History weighs heavily on
Vietnam
. For more than a decade, reportage
of the war that racked the country
portrayed it as a savage
netherworld, yet, only twenty-odd
years after the war's end, this
incredibly resilient nation is
beginning to emerge from the
shadows.
As the number of tourists finding
their way here soars, the word is
out that this is a land not of bomb
craters and army ordnance, but of
shimmering paddy fields and
sugar-white beaches, full-tilt
cities and venerable pagodas.

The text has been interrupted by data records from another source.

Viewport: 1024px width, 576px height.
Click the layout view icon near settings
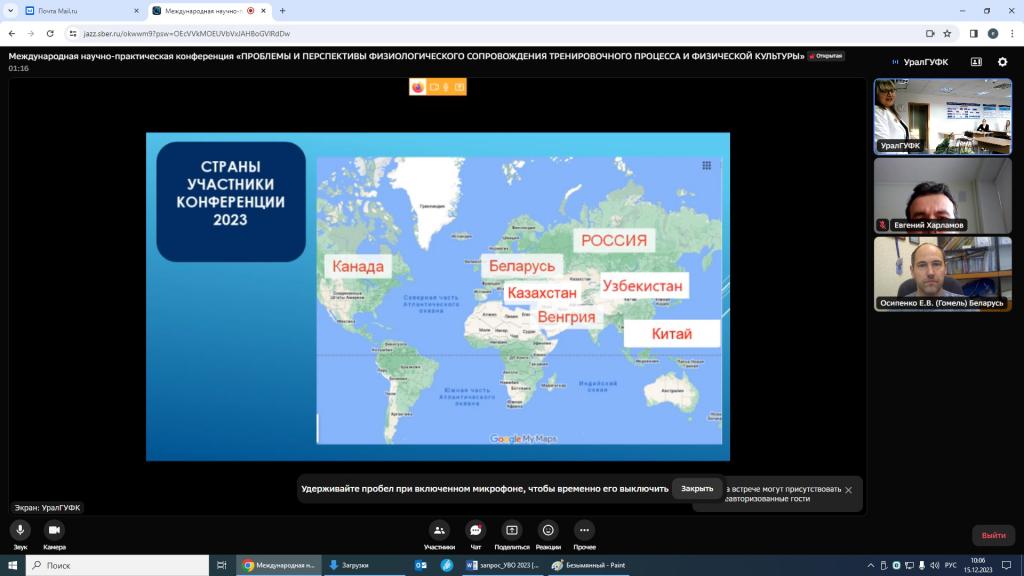(x=976, y=62)
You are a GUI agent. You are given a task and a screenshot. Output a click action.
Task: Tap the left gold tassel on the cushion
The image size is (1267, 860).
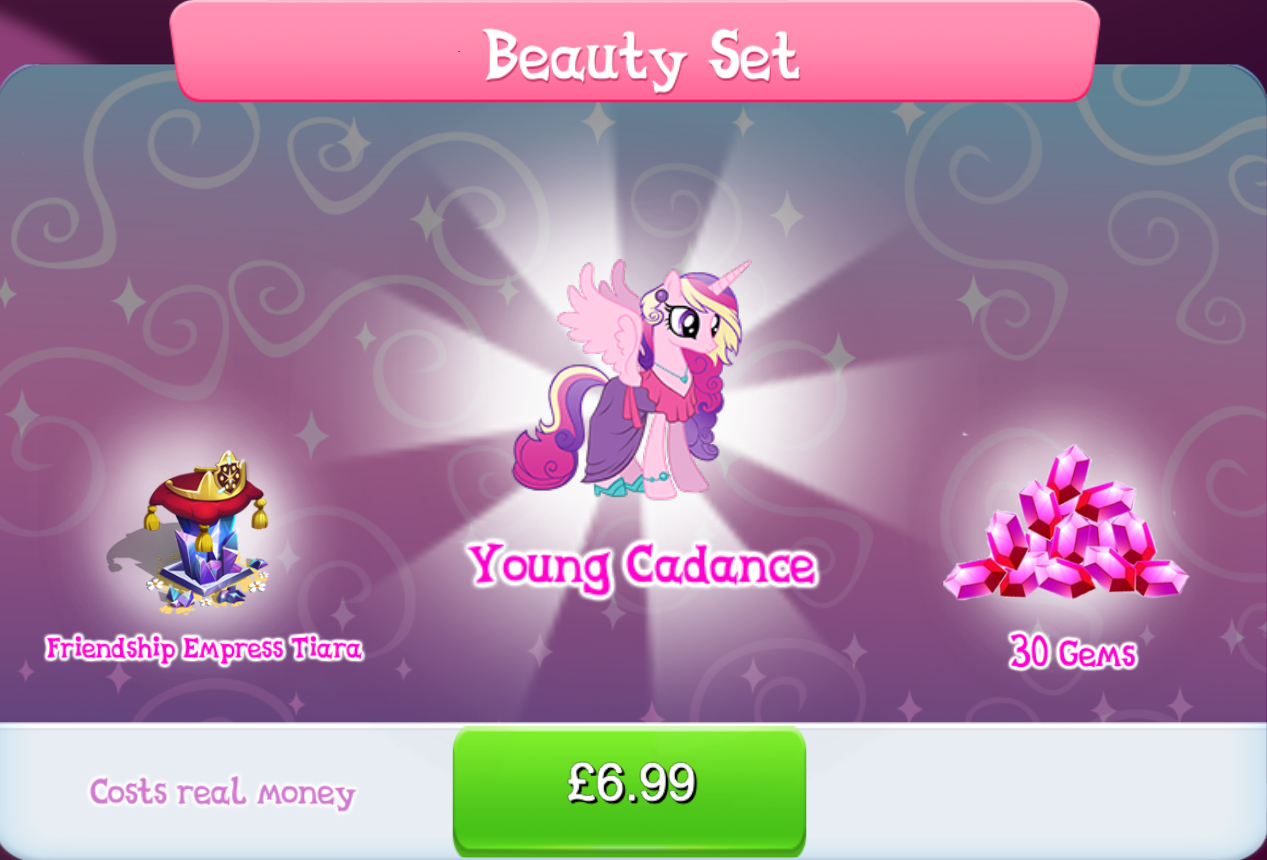coord(152,516)
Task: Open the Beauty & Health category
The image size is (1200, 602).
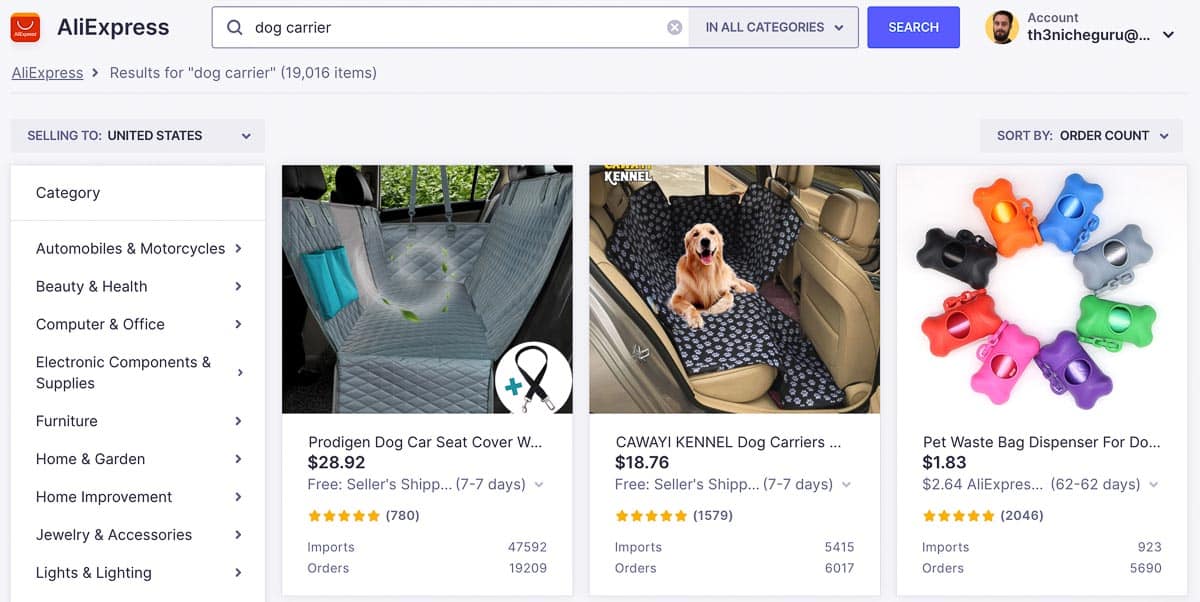Action: pyautogui.click(x=91, y=286)
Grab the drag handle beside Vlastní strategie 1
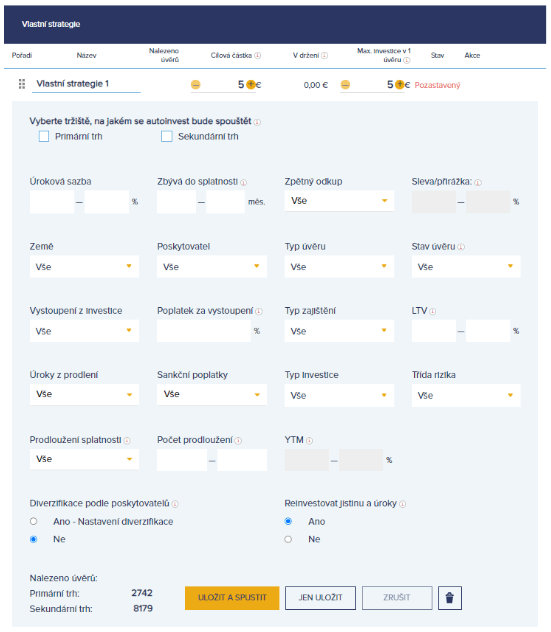Viewport: 551px width, 632px height. [22, 84]
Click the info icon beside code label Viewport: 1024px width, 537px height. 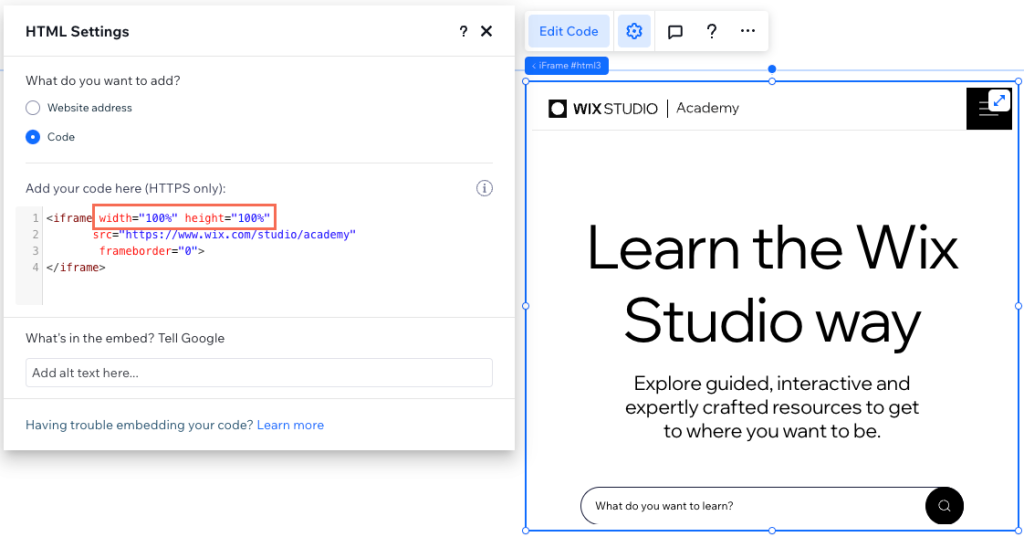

The
speed with which Vietnam's
population of 77 million has been
able to transcend the recent past
comes as a surprise to visitors who
are generally met with warmth and
curiosity rather than shell-shocked
resentment and war fatigue.
Inevitably, that's not the whole
story. The adoption of a market
economy has polarized the gap
between rich and poor: average
monthly incomes for city dwellers
remain at about $50, but drops to
$15 in the poorest provinces.
For the majority of visitors, the
furiously commercial southern city
of Ho Chi Minh City provides
a head-spinning introduction to
Vietnam, so a trip out into the rice
fields and orchards of the nearby Mekong
Delta makes a welcome next stop
- best explored by boat from My
Tho, Vinh Long or Can Tho
. Heading north, the quaint
hill-station of Da Lat
provides a good place to cool down,
but some travellers eschew this for
the beaches of Vung Tau
and Phan Thiet . A few hours'
ride further up the coast, the city
of Nha Trang has become a
crucial stepping stone on the Ho Chi
Minh-Hanoi run. Next up comes the
enticing little town of Hoi An
, full of wooden shop-houses and
close to Vietnam's greatest Cham
temple ruins at My Son . The
temples, palaces and imperial
mausoleums of aristocratic Hué
should also not be missed. One
hundred kilometres north, war-sites
litter the Demilitarized Zone
(DMZ) , which cleaved the
country in two from 1954 to 1975.
Hanoi has served as
Vietnam's capital for close on a
thousand years and is a small,
absorbing city of pagodas and
dynastic temples, where life
proceeds at a gentler pace than in
Ho Chi Minh. From here most visitors
strike out east to the labyrinth of
limestone outcrops in Ha Long Bay
, usually visited from the resort
town of Bai Chay , but more
interestingly approached from tiny Cat
Ba Island . The little
market-town of Sa Pa , set in
spectacular uplands close to the
Chinese border in the far northwest,
makes a good base for exploring
nearby ethnic minority villages.
Vietnam has a tropical monsoon climate
, dominated by the south or
southwesterly monsoon from May to
September and the northeast monsoon
from October to April. Overall, late
September to December and March and
April are the best times if
you're covering the whole country,
but there are distinct regional
variations. In southern Vietnam
and the central highlands the
dry season lasts from December
through April, and daytime
temperatures rarely drop below 20°C
in the lowlands, averaging 30°C
during March, April and May. Along
the central coast the wet
season runs from September through
February, though even the dry season
brings a fair quantity of rain;
temperatures average 30°C from June
to August. Typhoons can hit the
coast around Hué in April and May
and the northern coast from July to
November, when flooding is a regular
occurence. Hanoi and Northern
Vietnam are generally hot (30°C)
and very wet during the summer, warm
and sunny from October to December,
then cold and misty until March.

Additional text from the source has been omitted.